Which type of parameters to return, such as parameters for the
conditional model, the zero-inflation part of the model, the dispersion
term, or other auxiliary parameters be returned? Applies to models with
zero-inflation and/or dispersion formula, or if parameters such as sigma
should be included. May be abbreviated. Note that the conditional
component is also called count or mean component, depending on the
model. There are three convenient shortcuts: component = "all" returns
all possible parameters. If component = "location", location parameters
such as conditional, zero_inflated, or smooth_terms, are returned
(everything that are fixed or random effects - depending on the effects
argument - but no auxiliary parameters).
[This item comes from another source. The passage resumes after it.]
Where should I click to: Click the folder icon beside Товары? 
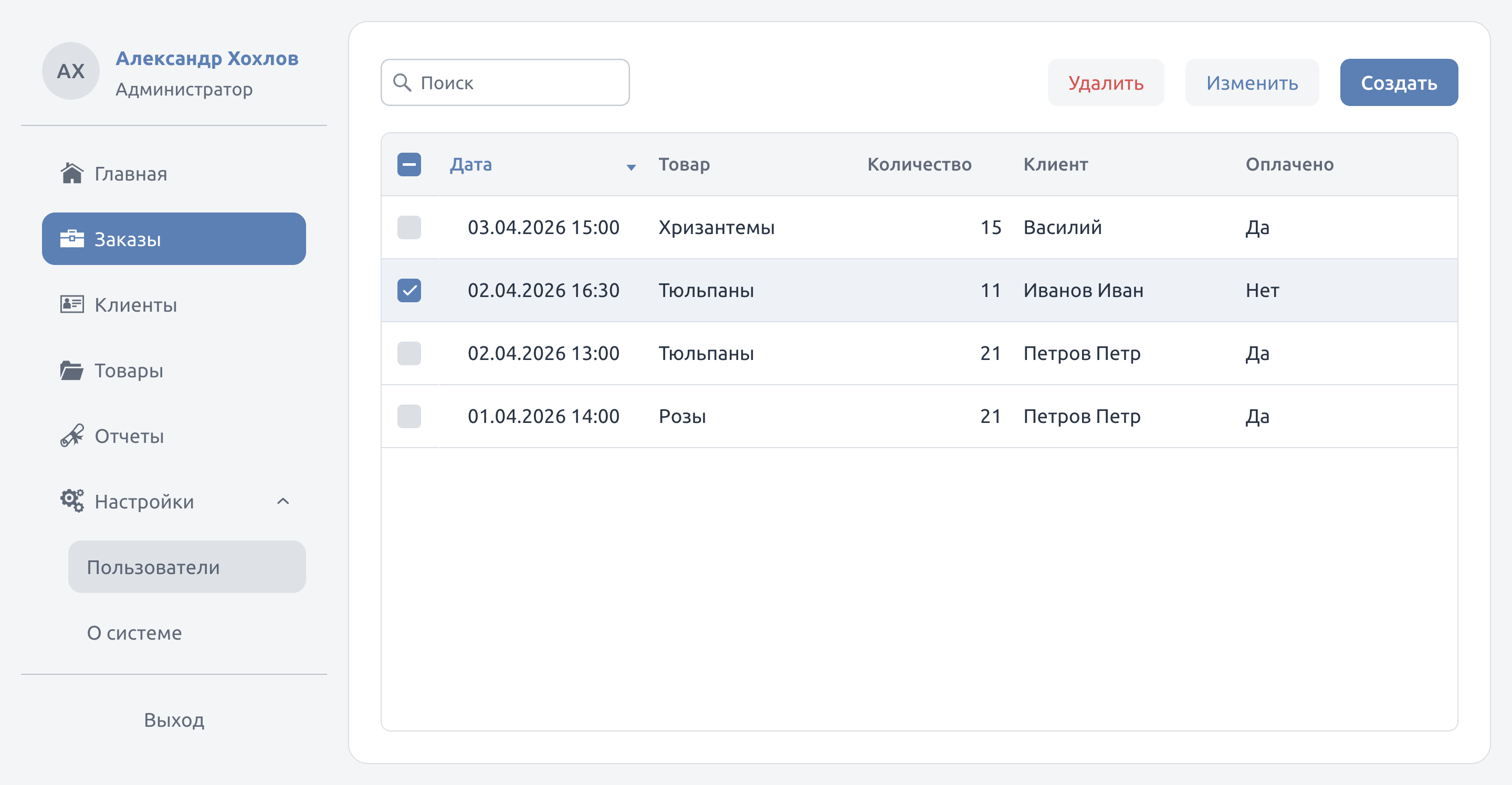pos(71,370)
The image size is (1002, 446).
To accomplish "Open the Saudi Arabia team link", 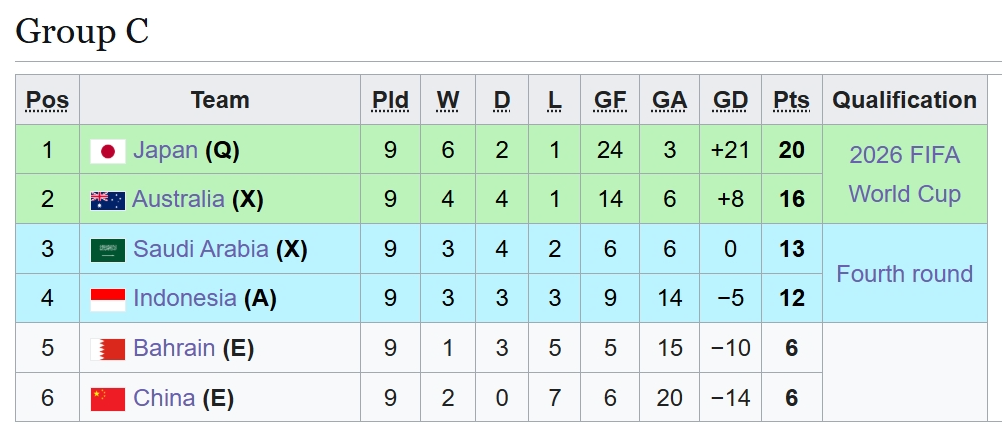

For component = "distributional"
(or "auxiliary"), components like sigma, dispersion, or beta
(and other auxiliary parameters) are returned.
Toggle warnings and messages.
Arguments passed down to model_parameters(), if x is a list
of model-objects. Can be used, for instance, to specify arguments like
ci or ci_method etc.
A data frame of indices related to the model's parameters.
Averaging of parameters follows Rubin's rules (Rubin, 1987, p. 76). The pooled degrees of freedom is based on the Barnard-Rubin adjustment for small samples (Barnard and Rubin, 1999).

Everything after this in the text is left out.